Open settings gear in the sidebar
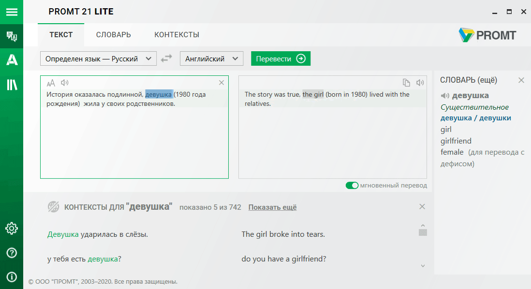The image size is (531, 289). (x=12, y=228)
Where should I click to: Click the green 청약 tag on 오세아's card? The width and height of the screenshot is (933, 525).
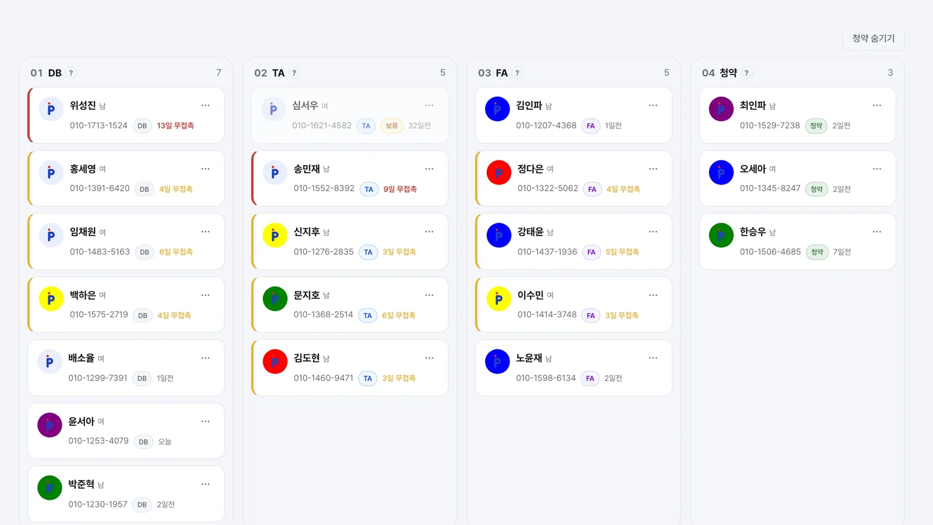click(x=816, y=189)
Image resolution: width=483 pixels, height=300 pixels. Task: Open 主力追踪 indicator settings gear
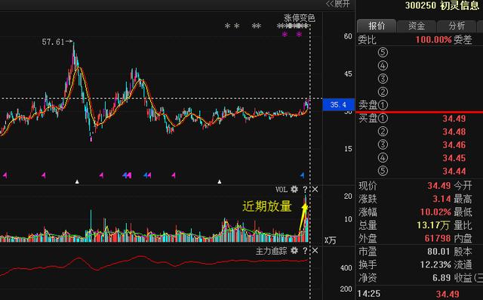coord(294,251)
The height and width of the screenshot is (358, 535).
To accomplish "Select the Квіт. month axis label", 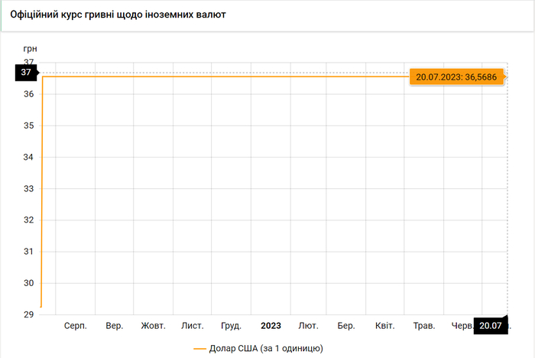I will pyautogui.click(x=384, y=326).
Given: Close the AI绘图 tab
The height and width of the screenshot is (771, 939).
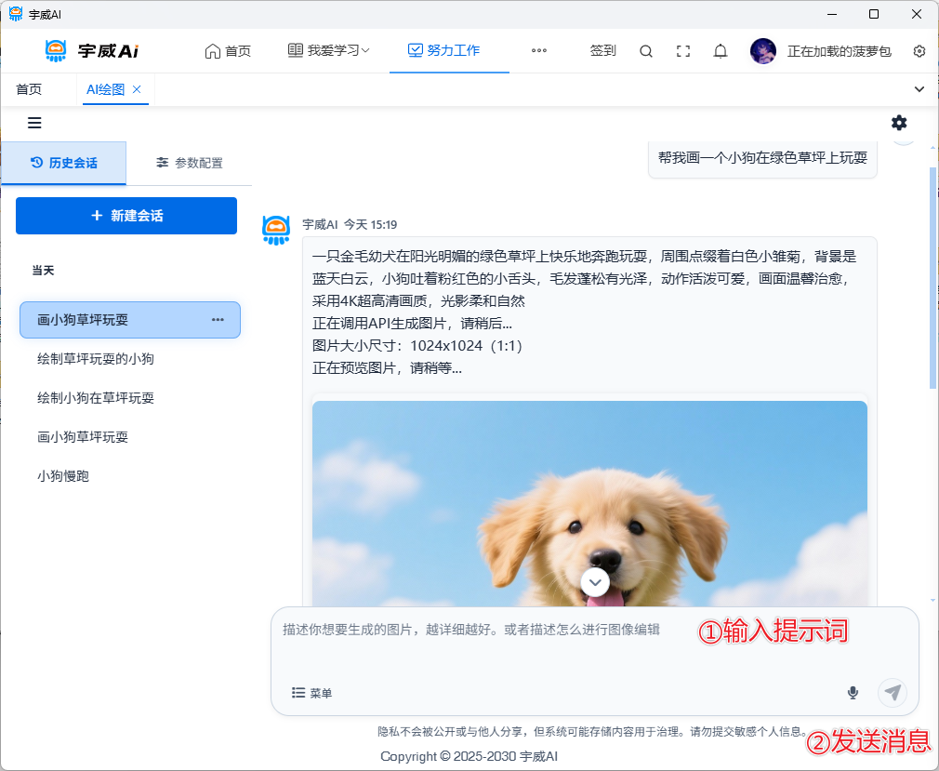Looking at the screenshot, I should 137,89.
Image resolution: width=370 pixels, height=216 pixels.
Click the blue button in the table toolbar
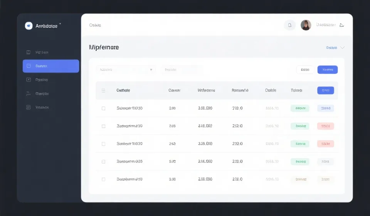pyautogui.click(x=327, y=70)
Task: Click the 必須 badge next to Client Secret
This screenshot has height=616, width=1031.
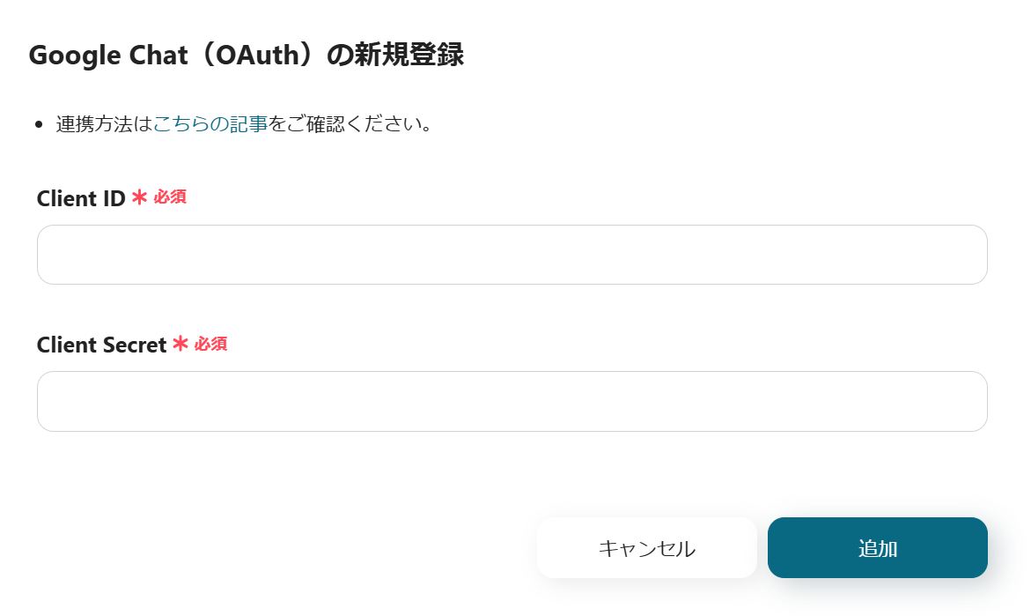Action: coord(211,344)
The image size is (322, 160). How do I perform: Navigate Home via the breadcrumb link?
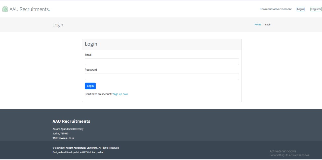258,24
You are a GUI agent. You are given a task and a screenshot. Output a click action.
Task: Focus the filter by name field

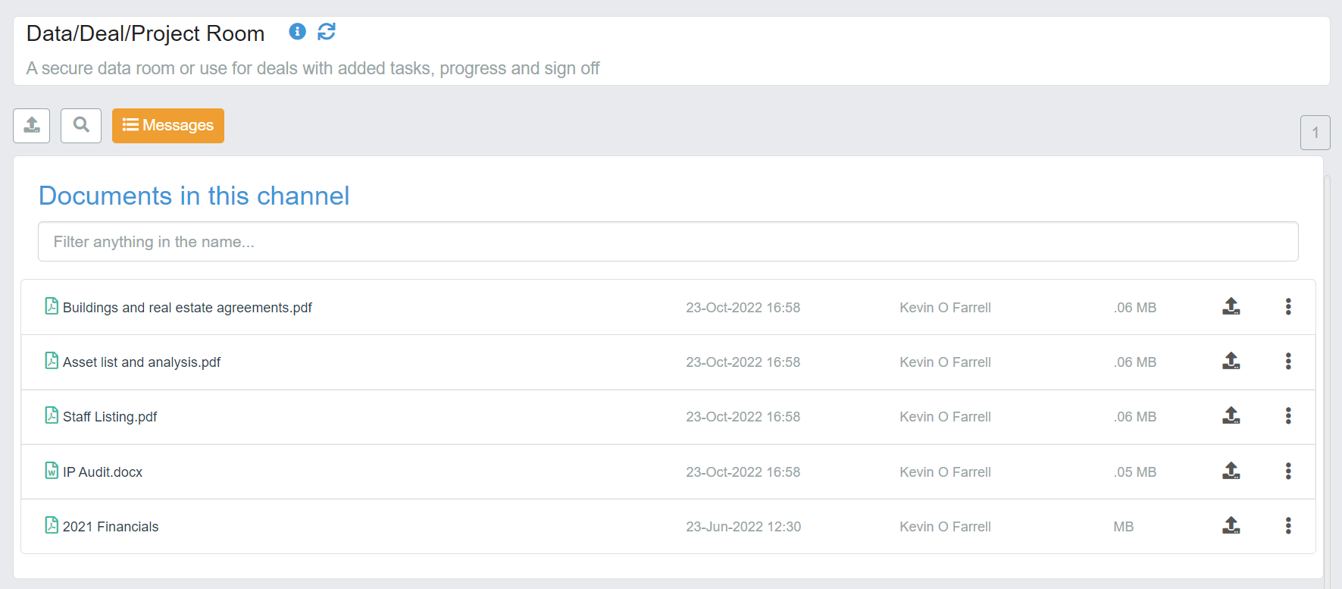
------------------------------------------------
(Assignment):
Every line from the one holding "The height and width of the screenshot is (771, 939)." through the last line of the entries above, and nothing else, is to be restated word for word. Pictures stay out.

(Task output):
The height and width of the screenshot is (771, 939).
Looking at the screenshot, I should 137,89.
Image resolution: width=370 pixels, height=216 pixels.
Click the blue button in the table toolbar
pyautogui.click(x=327, y=70)
Task: Click the 必須 badge next to Client Secret
This screenshot has height=616, width=1031.
Action: coord(211,344)
The image size is (322, 160). How do I perform: Navigate Home via the breadcrumb link?
258,24
You are a GUI agent. You are given a task and a screenshot. Output a click action.
Task: Focus the filter by name field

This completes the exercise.